··· MATERIAL ···

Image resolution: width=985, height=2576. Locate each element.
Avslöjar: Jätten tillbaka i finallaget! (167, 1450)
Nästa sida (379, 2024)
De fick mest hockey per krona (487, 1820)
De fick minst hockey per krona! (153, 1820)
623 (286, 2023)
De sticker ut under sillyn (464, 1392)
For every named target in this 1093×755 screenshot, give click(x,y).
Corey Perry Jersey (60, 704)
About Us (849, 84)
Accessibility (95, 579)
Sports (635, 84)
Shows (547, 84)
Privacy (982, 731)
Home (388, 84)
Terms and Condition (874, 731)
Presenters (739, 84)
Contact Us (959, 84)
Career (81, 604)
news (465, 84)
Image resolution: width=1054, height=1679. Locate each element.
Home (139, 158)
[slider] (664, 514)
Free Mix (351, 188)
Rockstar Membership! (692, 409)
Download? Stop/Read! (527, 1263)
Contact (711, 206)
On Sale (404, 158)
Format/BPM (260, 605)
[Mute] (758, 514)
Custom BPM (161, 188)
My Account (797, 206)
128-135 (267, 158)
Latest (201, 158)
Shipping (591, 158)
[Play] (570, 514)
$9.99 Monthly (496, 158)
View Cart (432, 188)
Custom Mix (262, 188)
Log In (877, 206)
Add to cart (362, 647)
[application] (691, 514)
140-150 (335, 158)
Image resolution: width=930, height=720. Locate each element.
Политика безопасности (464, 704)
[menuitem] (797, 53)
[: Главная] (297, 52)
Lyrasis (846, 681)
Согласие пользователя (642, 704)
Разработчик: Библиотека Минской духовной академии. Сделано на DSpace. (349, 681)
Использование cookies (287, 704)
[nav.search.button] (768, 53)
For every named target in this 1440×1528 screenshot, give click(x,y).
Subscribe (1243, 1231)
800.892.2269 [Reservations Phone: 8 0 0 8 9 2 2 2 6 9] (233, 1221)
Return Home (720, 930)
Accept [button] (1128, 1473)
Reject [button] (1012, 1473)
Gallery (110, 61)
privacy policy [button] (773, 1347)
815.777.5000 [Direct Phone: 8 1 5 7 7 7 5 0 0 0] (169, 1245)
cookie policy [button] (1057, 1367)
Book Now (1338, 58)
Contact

···

STATED PROBLEM:
Write out the records verbatim, starting with the line that contains "Free Mix (351, 188)" and stopping after the line that contains "140-150 (335, 158)".

TASK SOLUTION:
Free Mix (351, 188)
Rockstar Membership! (692, 409)
Download? Stop/Read! (527, 1263)
Contact (711, 206)
On Sale (404, 158)
Format/BPM (260, 605)
[Mute] (758, 514)
Custom BPM (161, 188)
My Account (797, 206)
128-135 (267, 158)
Latest (201, 158)
Shipping (591, 158)
[Play] (570, 514)
$9.99 Monthly (496, 158)
View Cart (432, 188)
Custom Mix (262, 188)
Log In (877, 206)
Add to cart (362, 647)
[application] (691, 514)
140-150 (335, 158)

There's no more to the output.